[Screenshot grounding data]
◆ ◆ ◆ ◆

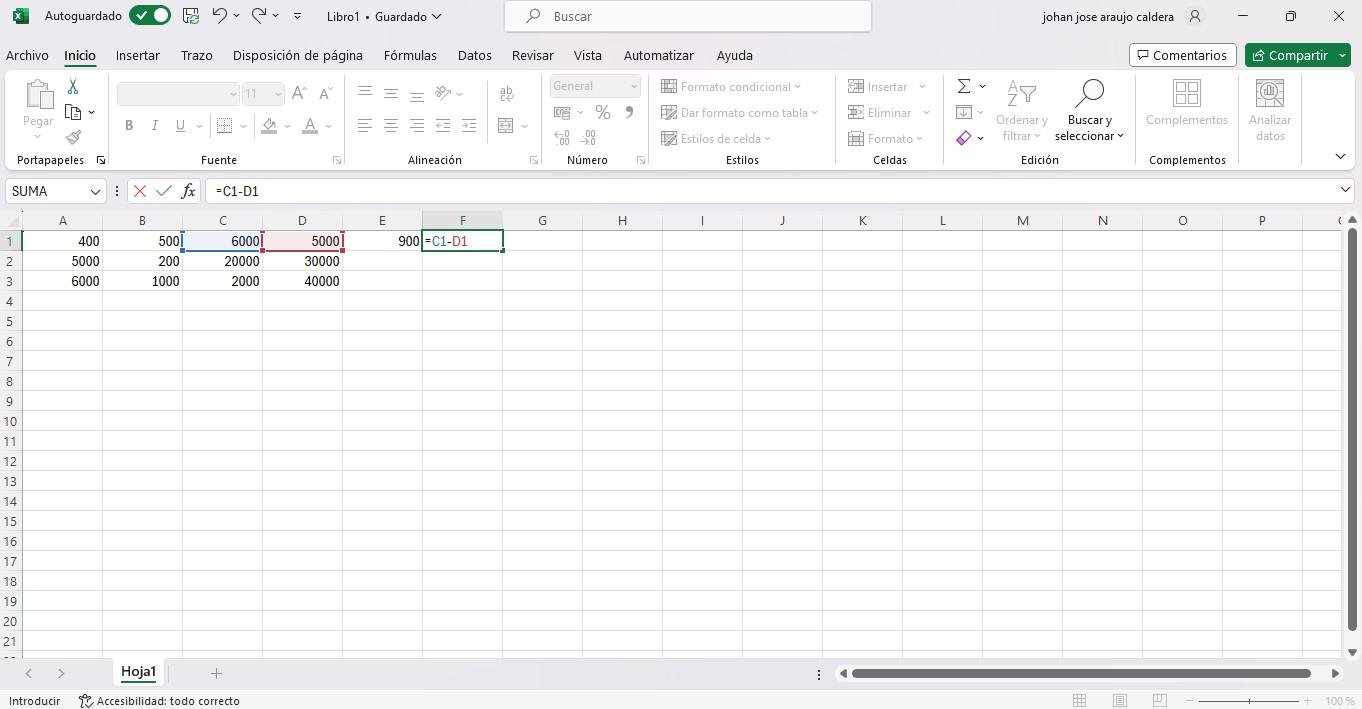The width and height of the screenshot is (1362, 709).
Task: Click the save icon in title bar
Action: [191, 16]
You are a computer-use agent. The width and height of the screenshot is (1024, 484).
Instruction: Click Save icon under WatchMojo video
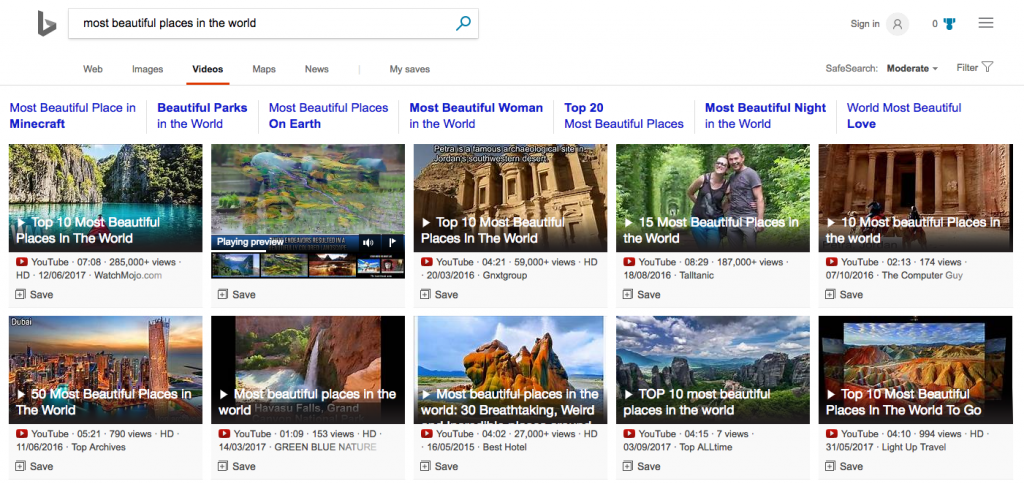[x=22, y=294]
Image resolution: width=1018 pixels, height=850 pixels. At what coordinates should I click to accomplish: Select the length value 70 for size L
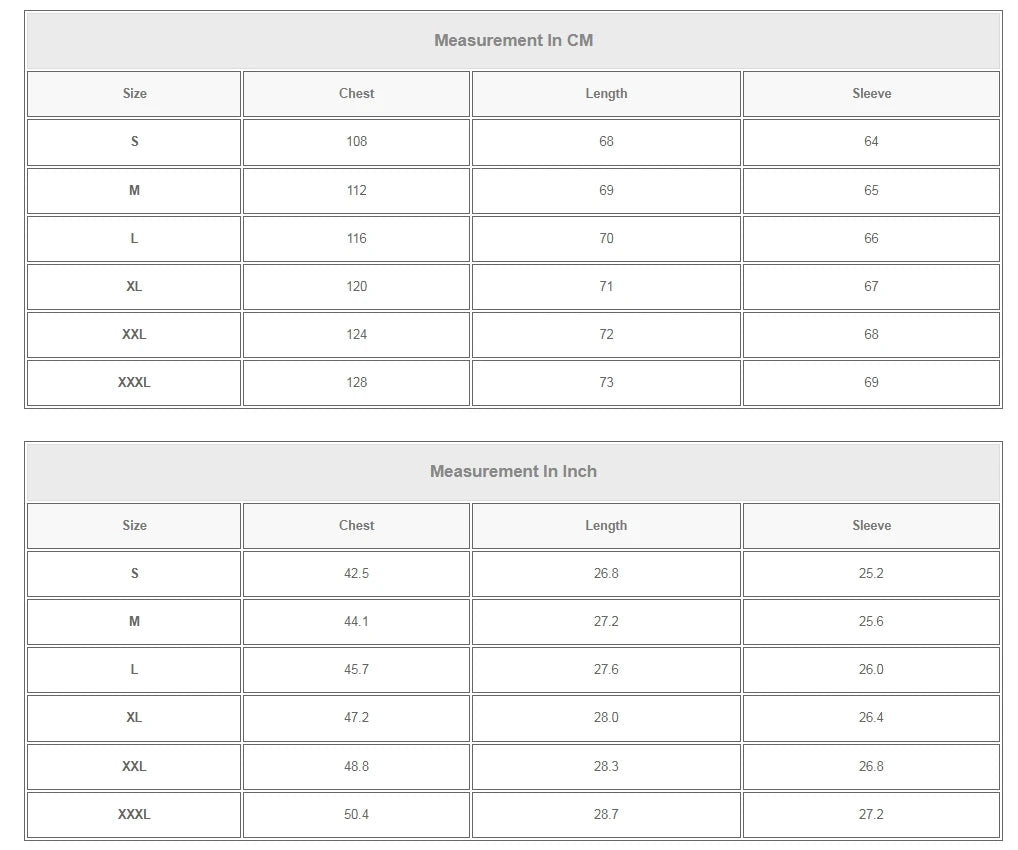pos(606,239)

◆ ◆ ◆ ◆

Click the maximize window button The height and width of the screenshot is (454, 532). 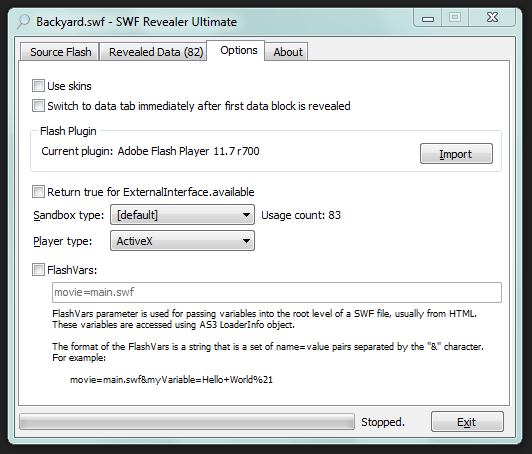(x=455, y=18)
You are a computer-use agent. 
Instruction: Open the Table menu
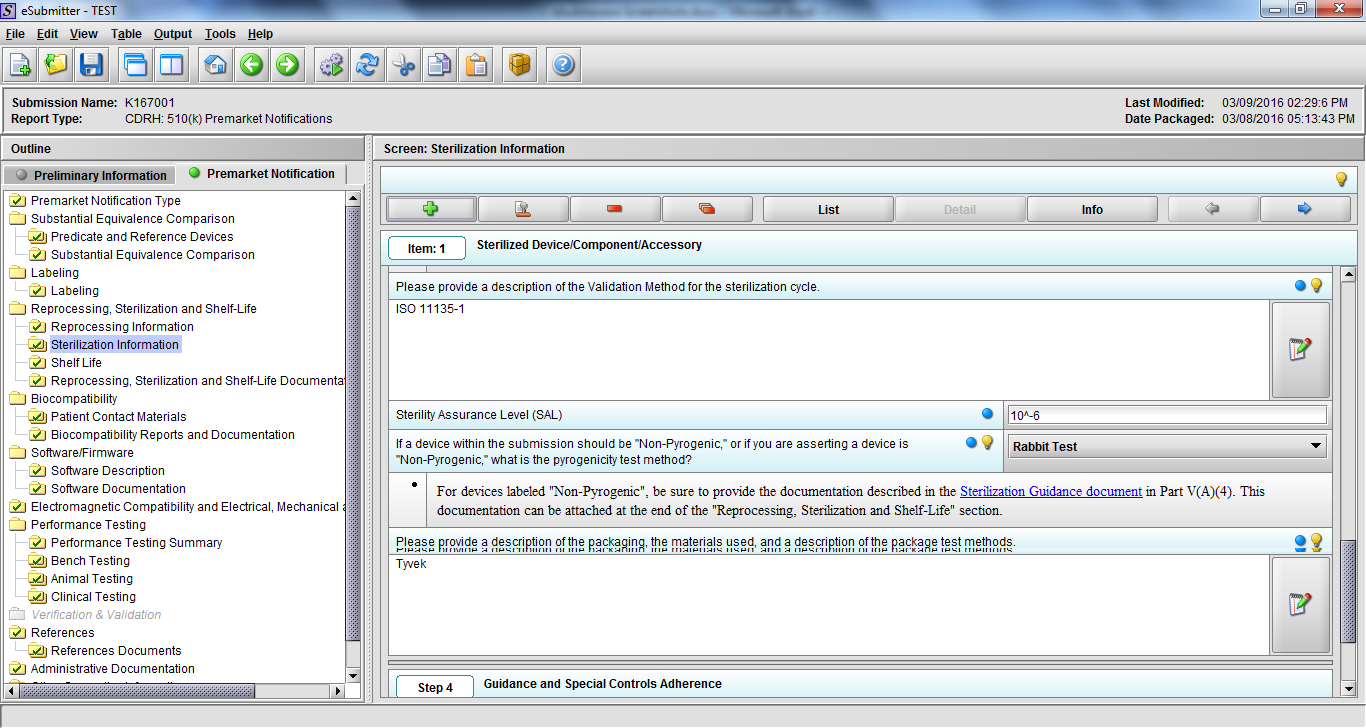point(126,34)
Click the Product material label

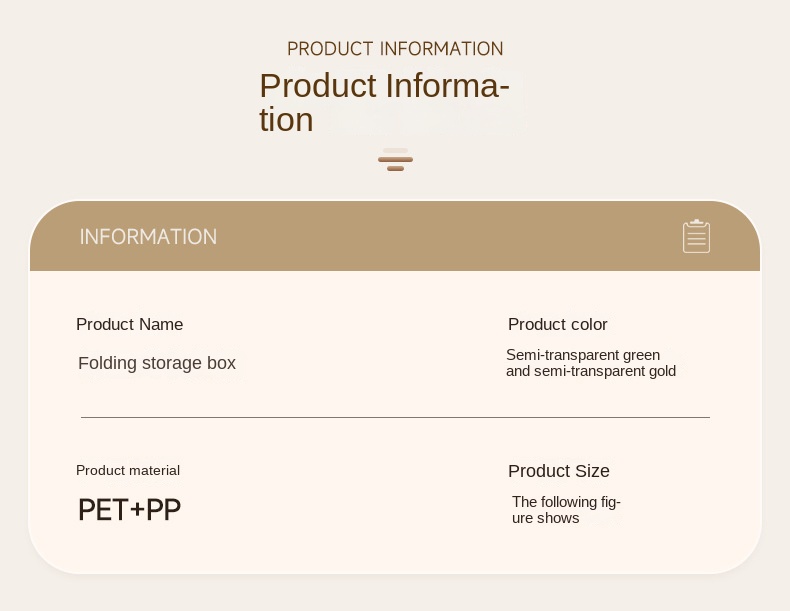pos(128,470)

◆ ◆ ◆ ◆

### Your instructions
From the entries above, collect every line with the string "agent" in it.

### Solution for this problem
You are a computer-use agent. The width and height of the screenshot is (1024, 484).
You are a computer-use agent. 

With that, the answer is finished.